My maternal grandmother, Gladys Lowery Shows, passed away this past Sunday at the age of 93. Her funeral is tomorrow in a rural Mississippi cemetery. This is what I plan to share ...
We spend our lives searching for evidence of God. Surely unconditional love is proof here on earth. Granny felt that love for her family. Unconditional love does not mean unaccountable; she held me to a high standard because she believed in me – but I also knew no matter how far I fell, she would love me. Guaranteed.
Her love was obvious, evident in everything she did. The door to her home, like the door to her heart, was always open. I could not get out of my car before she was there at that door to greet me. She had been watching for me. Visits from family were like Christmas to a child for Granny. Remember the let-down you felt when Christmas was over? Granny felt that when the time came for me to leave. She was at that door again, lingering. How many times I wanted to turn around and drive back up that street and go inside her house and tell her, “I think I’ll stay one more day.” I never did. The world was waiting – work, and all the noisy distractions. Somehow everything seemed suspended when I crossed her threshold – life was slower at her house, spent mostly at the breakfast table, sharing.

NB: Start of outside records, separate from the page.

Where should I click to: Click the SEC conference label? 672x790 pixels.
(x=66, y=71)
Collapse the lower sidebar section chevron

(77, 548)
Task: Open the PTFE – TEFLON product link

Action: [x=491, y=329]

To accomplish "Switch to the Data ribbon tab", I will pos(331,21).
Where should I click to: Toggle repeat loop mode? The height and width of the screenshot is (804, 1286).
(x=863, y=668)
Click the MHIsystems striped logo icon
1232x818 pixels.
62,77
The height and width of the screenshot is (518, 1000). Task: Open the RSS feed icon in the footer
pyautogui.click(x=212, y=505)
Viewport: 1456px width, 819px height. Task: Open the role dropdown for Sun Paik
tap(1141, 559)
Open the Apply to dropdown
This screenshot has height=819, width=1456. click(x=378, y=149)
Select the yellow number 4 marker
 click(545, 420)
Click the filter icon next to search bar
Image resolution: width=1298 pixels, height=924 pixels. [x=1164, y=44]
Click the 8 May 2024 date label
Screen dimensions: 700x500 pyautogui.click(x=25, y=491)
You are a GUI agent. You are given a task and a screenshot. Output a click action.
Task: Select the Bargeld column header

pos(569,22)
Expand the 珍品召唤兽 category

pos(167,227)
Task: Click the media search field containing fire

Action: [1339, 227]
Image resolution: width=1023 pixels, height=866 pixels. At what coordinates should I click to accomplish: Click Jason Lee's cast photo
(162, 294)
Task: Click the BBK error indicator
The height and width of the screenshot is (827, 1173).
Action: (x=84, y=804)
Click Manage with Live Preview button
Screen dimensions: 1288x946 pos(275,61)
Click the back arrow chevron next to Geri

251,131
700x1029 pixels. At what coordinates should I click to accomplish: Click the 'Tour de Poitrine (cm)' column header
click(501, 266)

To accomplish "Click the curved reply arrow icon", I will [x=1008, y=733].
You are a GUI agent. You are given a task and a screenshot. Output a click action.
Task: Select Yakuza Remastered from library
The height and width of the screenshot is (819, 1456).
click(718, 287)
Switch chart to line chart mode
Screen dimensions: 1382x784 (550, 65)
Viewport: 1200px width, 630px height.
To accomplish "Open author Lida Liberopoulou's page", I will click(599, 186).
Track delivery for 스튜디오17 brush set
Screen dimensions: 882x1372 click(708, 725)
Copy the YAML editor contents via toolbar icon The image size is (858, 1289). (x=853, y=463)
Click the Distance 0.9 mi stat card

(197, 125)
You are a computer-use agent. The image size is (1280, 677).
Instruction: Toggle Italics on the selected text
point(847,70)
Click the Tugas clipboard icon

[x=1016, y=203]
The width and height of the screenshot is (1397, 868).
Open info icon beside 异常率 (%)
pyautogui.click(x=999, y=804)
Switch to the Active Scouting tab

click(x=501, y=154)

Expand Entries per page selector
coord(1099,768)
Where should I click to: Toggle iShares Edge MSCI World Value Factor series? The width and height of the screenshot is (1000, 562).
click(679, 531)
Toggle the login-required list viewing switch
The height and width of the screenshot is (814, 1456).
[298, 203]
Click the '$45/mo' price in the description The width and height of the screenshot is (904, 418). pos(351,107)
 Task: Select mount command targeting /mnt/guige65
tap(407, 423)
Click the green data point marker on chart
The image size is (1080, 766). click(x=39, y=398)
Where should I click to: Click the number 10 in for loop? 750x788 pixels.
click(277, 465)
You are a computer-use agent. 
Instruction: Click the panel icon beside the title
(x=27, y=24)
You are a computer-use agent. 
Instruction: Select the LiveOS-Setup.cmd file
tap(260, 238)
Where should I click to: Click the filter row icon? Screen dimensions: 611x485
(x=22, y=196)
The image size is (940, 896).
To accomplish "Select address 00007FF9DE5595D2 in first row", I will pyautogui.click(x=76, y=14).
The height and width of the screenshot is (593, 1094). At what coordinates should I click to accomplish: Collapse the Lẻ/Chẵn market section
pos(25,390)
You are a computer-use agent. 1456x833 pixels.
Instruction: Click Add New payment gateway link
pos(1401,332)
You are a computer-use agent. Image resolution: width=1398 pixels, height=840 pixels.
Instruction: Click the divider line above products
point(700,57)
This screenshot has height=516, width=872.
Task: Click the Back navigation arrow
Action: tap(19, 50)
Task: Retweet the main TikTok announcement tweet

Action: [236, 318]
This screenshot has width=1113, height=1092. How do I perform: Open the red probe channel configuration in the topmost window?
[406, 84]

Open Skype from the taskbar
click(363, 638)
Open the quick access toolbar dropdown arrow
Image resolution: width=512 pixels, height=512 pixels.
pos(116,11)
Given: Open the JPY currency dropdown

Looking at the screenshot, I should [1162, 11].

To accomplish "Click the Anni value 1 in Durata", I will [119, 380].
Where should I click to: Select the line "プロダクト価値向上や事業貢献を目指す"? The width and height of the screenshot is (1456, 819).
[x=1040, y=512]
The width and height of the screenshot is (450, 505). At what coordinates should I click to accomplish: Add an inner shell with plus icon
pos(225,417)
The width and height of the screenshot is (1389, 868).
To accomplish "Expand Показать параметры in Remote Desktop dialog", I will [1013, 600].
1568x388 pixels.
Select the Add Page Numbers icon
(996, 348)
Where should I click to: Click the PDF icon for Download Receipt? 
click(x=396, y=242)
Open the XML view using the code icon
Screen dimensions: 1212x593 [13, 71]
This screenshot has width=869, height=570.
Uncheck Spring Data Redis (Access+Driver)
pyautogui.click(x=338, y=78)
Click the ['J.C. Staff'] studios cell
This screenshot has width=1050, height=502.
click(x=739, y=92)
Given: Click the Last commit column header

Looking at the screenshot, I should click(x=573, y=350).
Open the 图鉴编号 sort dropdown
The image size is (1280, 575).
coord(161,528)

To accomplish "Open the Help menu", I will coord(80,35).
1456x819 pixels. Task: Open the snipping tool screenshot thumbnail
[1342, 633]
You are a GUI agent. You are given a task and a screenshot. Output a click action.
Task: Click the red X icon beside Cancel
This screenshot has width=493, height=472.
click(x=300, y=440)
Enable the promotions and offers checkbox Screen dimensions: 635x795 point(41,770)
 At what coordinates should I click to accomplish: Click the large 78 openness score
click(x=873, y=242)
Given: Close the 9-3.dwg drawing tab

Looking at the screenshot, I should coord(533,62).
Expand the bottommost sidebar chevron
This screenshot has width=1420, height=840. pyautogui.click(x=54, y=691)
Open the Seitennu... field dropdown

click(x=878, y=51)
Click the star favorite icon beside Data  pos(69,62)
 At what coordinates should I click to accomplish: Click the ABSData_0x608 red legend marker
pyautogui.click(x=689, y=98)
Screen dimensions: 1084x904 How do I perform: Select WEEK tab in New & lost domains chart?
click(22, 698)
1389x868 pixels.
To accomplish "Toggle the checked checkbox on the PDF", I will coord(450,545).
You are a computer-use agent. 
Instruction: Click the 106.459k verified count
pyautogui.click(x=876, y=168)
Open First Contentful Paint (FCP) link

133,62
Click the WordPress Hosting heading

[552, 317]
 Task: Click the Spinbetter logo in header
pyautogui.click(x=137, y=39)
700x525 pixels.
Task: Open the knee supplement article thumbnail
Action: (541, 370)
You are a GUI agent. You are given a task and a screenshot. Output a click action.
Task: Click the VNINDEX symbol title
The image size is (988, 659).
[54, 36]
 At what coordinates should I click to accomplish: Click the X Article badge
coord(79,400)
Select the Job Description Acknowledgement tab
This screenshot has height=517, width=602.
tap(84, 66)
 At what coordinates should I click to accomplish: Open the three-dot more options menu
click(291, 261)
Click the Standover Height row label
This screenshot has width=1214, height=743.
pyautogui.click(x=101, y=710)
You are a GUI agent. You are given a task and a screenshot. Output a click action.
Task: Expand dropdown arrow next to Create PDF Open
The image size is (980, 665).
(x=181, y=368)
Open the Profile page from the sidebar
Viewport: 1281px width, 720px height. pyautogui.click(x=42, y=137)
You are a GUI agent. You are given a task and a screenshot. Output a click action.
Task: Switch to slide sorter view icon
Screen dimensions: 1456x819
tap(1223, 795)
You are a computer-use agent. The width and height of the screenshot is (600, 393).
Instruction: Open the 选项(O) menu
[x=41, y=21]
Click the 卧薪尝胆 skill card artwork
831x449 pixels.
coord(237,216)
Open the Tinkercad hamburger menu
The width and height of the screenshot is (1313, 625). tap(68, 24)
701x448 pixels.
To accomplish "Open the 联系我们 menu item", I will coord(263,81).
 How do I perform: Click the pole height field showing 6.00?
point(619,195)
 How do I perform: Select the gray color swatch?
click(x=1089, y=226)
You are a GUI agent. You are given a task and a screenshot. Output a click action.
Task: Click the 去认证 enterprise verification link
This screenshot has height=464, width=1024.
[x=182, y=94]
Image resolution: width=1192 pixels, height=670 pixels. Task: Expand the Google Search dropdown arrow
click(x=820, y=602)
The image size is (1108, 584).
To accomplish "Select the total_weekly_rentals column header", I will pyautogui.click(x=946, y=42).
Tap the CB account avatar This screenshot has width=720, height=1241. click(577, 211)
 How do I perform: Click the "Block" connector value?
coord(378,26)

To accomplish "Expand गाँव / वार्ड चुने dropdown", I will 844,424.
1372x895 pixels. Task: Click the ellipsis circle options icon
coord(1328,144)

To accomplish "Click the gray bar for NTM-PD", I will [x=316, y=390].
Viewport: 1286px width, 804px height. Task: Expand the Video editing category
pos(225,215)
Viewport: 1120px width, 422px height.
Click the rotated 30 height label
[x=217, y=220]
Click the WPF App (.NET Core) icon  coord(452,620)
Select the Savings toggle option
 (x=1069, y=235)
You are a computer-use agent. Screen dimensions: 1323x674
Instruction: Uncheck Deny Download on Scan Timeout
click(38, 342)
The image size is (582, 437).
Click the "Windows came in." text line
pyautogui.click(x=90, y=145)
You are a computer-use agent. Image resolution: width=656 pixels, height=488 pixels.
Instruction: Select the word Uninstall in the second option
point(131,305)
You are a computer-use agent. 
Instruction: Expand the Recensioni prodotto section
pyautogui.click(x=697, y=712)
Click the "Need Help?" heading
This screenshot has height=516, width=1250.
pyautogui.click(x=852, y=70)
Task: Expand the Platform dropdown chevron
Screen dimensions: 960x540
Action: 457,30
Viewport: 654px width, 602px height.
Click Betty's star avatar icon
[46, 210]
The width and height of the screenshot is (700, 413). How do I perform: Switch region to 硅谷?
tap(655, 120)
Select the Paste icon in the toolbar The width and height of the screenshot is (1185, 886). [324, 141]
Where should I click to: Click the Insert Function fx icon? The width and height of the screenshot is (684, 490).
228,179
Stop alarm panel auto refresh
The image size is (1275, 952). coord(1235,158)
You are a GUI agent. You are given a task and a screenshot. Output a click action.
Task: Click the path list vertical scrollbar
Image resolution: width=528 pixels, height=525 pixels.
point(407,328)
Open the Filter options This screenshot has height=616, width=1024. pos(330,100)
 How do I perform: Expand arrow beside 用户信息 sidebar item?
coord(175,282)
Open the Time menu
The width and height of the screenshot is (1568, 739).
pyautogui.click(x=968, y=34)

I could go and on about her many characteristics I loved, especially her phenomenal cooking that flavors so many of my childhood memories, but I’ll share just two experiences. The first is when I was eight or nine and on crutches – which was my normal – and I managed to get locked inside the tiny pink tile bathroom on Lillian Highway. Granny was the only one home with me and she stood there in the hall by that pink flamingo picture and jiggled the door and stuck her face by the knob and coached me from having a full-blown panic attack. “If I have to break the window I will, Barry,” she said. And I knew she would, and that calmed me. Somehow she managed to jiggle that lock open from the outside.
The second experience was after my Papa’s funeral here in Bryant Cemetery. We went back to Aunt Imogene’s to eat and there was a huge crowd and it was the typical paper-plate-on-your-knees buffet with folks sitting all over the house and yard. I managed to spill my iced tea but before I could get out of the chair Granny was on her hands and knees cleaning it up. She was the new widow – the one I should have been waiting on. Anyone who knew Granny knew she had a servant’s heart. Her eye was always on the sparrows of her family.
And that is evidence of God’s Unconditional Love, all the evidence I need. Thank you Granny, for being His faithful servant messenger in my life. You’re the best.